### INSTRUCTIONS FOR THE TASK
Copy out the lines of the records below, and only those lines, from the one with "Why Royal Floors (863, 2266)" through the one with "System Outage Notices (77, 404)", exactly as they appear.

### Source data
####################

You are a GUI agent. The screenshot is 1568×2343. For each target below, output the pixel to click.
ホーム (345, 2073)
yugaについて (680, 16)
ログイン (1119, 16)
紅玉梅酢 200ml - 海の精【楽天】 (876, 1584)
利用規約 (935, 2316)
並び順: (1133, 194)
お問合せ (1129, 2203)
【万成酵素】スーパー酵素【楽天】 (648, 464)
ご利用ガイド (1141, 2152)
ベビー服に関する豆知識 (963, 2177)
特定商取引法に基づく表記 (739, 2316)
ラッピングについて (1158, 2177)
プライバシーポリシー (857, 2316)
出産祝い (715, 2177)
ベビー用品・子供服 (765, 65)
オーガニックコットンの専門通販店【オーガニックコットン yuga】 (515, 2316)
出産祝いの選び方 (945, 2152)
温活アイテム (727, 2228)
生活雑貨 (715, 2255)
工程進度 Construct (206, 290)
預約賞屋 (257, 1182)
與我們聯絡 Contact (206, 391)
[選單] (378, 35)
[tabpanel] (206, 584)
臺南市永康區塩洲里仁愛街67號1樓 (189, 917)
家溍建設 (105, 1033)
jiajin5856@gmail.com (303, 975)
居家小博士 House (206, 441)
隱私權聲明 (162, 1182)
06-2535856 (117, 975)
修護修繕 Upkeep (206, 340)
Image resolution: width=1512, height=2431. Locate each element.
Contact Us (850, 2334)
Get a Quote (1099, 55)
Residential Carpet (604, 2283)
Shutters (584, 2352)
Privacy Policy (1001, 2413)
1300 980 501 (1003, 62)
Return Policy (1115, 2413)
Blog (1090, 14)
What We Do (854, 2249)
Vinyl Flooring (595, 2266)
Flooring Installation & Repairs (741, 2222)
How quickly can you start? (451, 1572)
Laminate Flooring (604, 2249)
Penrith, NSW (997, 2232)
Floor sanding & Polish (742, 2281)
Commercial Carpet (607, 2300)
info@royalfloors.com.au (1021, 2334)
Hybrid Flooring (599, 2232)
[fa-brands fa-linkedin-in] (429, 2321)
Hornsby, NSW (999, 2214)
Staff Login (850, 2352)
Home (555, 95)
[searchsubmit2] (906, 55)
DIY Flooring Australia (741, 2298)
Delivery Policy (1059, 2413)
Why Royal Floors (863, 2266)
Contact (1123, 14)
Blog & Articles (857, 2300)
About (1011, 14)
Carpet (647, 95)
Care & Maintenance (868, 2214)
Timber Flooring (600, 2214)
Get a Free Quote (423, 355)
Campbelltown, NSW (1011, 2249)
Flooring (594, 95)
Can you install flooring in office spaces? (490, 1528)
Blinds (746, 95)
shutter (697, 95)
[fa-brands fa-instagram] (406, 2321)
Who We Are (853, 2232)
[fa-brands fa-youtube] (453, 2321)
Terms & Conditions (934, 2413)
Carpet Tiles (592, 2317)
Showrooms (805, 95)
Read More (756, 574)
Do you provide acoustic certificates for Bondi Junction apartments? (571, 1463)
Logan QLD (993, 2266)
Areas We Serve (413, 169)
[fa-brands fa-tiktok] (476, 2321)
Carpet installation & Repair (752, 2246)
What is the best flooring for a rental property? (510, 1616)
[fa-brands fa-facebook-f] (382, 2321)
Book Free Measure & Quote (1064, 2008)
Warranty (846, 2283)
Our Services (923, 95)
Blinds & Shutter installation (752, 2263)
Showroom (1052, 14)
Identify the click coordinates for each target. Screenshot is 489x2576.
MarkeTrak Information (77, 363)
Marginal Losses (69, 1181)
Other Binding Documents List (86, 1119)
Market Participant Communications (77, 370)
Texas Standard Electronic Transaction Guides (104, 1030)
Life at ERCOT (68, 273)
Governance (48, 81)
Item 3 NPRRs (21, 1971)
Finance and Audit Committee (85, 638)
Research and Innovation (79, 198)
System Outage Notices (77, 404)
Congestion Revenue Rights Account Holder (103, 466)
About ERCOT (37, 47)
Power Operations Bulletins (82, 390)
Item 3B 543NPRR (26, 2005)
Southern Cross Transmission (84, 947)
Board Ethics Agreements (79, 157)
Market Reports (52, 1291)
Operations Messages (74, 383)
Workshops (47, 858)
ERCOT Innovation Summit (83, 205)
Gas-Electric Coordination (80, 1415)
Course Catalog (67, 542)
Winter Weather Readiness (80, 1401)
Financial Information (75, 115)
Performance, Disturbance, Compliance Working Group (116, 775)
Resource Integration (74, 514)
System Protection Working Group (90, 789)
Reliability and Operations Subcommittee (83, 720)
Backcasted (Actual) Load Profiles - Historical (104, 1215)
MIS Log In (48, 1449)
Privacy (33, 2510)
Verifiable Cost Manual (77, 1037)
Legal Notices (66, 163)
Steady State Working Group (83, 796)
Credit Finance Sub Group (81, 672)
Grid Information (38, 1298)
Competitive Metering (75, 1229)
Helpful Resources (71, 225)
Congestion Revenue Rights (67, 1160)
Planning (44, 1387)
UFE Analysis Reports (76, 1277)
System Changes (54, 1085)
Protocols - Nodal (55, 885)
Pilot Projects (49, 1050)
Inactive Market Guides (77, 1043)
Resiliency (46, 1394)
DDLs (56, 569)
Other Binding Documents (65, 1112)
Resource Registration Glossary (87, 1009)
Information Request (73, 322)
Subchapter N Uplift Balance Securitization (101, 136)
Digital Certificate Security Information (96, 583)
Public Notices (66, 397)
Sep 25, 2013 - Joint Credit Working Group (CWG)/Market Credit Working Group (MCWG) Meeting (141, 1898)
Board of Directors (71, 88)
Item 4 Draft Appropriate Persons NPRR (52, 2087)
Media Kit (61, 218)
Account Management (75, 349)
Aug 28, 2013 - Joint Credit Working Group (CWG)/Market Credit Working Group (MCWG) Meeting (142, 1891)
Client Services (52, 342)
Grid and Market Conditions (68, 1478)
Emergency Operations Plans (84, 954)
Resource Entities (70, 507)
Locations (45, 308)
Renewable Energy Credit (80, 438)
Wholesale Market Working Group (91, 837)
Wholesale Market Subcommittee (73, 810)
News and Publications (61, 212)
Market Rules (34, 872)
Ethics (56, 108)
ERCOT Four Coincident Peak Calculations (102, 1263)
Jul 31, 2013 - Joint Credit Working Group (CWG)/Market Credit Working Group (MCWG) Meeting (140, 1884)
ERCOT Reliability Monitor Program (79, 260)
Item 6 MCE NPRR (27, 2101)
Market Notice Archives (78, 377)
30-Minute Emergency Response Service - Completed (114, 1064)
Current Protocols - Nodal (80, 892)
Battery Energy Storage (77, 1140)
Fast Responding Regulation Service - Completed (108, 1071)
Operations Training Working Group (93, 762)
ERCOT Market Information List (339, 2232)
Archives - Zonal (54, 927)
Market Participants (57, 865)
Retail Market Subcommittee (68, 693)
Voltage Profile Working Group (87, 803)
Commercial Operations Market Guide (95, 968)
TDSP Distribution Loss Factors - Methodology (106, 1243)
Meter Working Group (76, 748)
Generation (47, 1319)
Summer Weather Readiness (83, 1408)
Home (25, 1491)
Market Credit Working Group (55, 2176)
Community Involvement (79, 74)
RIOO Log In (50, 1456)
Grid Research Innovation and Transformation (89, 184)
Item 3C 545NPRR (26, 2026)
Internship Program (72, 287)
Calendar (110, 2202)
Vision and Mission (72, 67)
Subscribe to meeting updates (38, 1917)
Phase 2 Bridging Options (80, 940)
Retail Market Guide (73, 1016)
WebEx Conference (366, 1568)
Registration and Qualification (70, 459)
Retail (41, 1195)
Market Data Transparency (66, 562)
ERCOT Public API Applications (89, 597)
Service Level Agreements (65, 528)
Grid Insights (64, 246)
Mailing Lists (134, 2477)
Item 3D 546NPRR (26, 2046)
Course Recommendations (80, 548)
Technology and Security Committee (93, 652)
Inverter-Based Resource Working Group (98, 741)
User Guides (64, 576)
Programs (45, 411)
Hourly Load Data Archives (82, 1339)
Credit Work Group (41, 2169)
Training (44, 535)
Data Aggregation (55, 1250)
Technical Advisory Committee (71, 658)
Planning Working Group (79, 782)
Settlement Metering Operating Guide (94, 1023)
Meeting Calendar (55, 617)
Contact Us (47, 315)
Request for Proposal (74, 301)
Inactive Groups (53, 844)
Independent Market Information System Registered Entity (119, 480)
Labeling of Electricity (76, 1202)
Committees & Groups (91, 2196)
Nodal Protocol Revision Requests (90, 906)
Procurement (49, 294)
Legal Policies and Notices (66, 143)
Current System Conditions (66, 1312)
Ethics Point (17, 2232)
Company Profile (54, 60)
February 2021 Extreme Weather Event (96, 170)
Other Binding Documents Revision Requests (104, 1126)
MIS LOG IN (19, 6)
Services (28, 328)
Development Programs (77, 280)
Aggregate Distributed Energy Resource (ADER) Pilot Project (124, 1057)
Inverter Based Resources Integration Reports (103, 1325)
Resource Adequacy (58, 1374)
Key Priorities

####################

### PROBLEM SOLUTION
Why Royal Floors (863, 2266)
Contact (1123, 14)
Blog & Articles (857, 2300)
About (1011, 14)
Carpet (647, 95)
Care & Maintenance (868, 2214)
Timber Flooring (600, 2214)
Get a Free Quote (423, 355)
Campbelltown, NSW (1011, 2249)
Flooring (594, 95)
Can you install flooring in office spaces? (490, 1528)
Blinds (746, 95)
shutter (697, 95)
[fa-brands fa-instagram] (406, 2321)
Who We Are (853, 2232)
[fa-brands fa-youtube] (453, 2321)
Terms & Conditions (934, 2413)
Carpet Tiles (592, 2317)
Showrooms (805, 95)
Read More (756, 574)
Do you provide acoustic certificates for Bondi Junction apartments? (571, 1463)
Logan QLD (993, 2266)
Areas We Serve (413, 169)
[fa-brands fa-tiktok] (476, 2321)
Carpet installation & Repair (752, 2246)
What is the best flooring for a rental property? (510, 1616)
[fa-brands fa-facebook-f] (382, 2321)
Book Free Measure & Quote (1064, 2008)
Warranty (846, 2283)
Our Services (923, 95)
Blinds & Shutter installation (752, 2263)
Showroom (1052, 14)
Identify the click coordinates for each target. Screenshot is 489x2576.
MarkeTrak Information (77, 363)
Marginal Losses (69, 1181)
Other Binding Documents List (86, 1119)
Market Participant Communications (77, 370)
Texas Standard Electronic Transaction Guides (104, 1030)
Life at ERCOT (68, 273)
Governance (48, 81)
Item 3 NPRRs (21, 1971)
Finance and Audit Committee (85, 638)
Research and Innovation (79, 198)
System Outage Notices (77, 404)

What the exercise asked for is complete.